▸ **Goal of the exercise**
Nothing but an exact copy is asked for: the lines in the material below from the one with "You are a GUI" through the one with "Instruction: Expand the LIVE & video section", pictures excluded.

▸ **Task data**
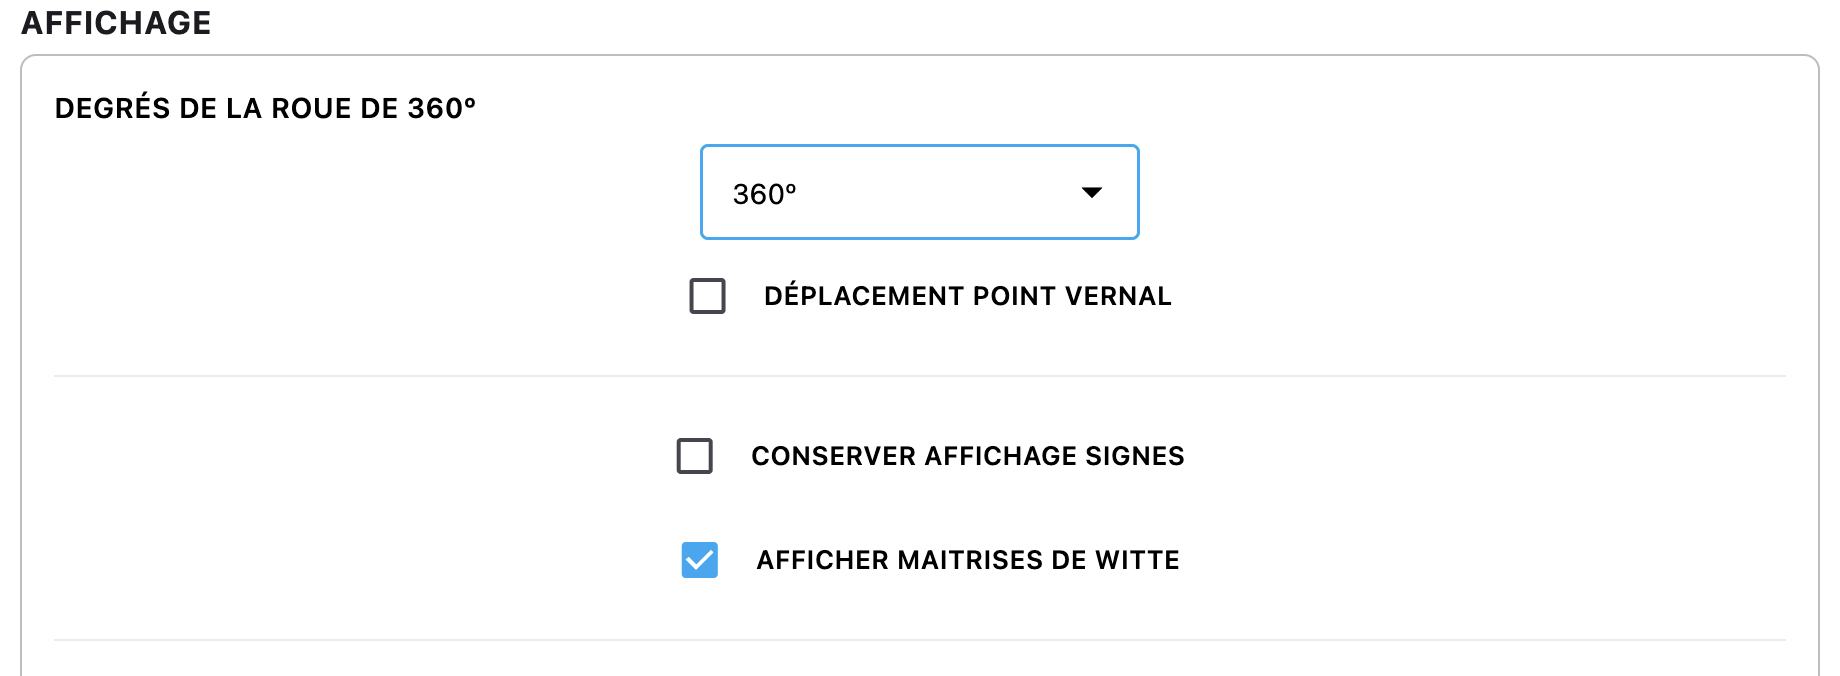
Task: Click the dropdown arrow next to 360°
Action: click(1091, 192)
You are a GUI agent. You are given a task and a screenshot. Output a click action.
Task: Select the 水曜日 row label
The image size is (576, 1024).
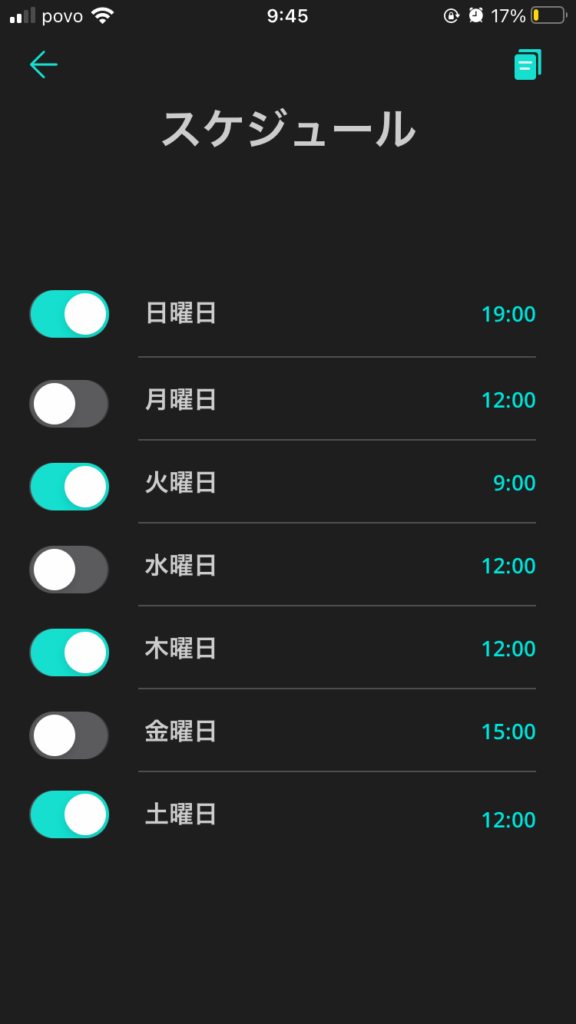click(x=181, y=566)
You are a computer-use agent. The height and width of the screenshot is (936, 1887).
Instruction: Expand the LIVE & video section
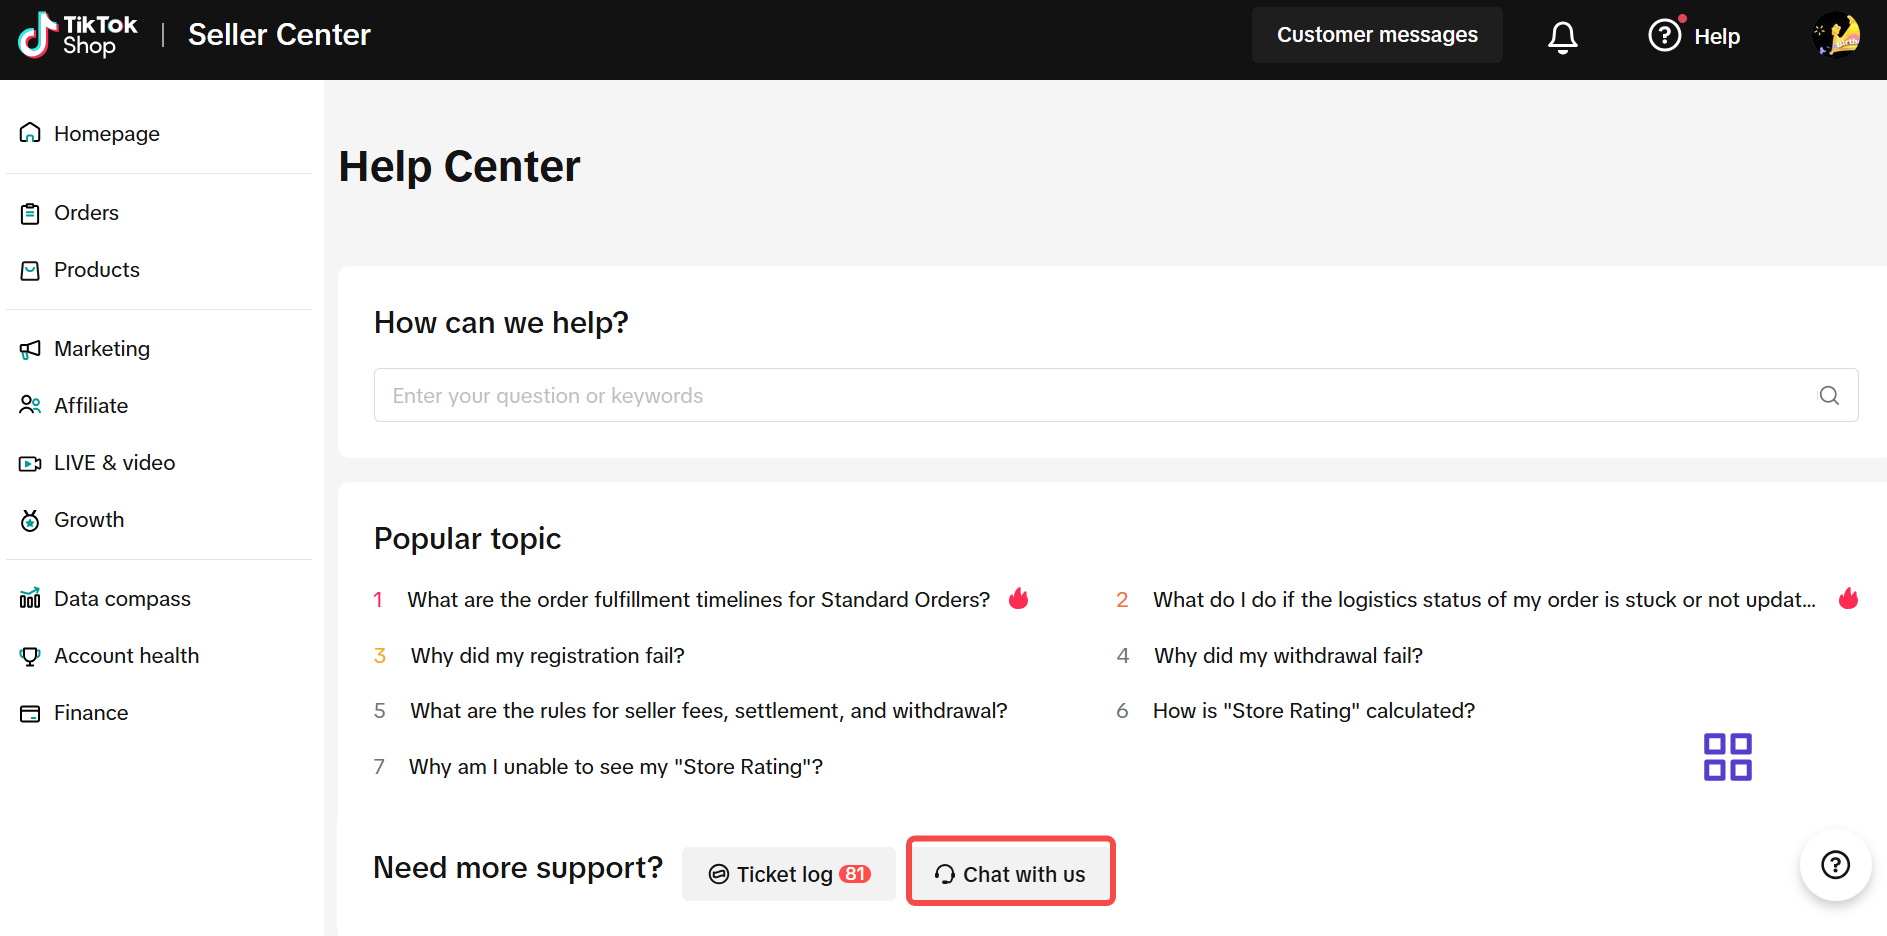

==

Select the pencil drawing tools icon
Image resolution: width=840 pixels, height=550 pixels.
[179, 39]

▸ **Problem solution**
You are a GUI agent. You are given a task and a screenshot. Output a click action.
Task: Select the 水曜日 row label
The image size is (576, 1024).
click(x=181, y=566)
You are a computer-use agent. The height and width of the screenshot is (936, 1887).
Instruction: Expand the LIVE & video section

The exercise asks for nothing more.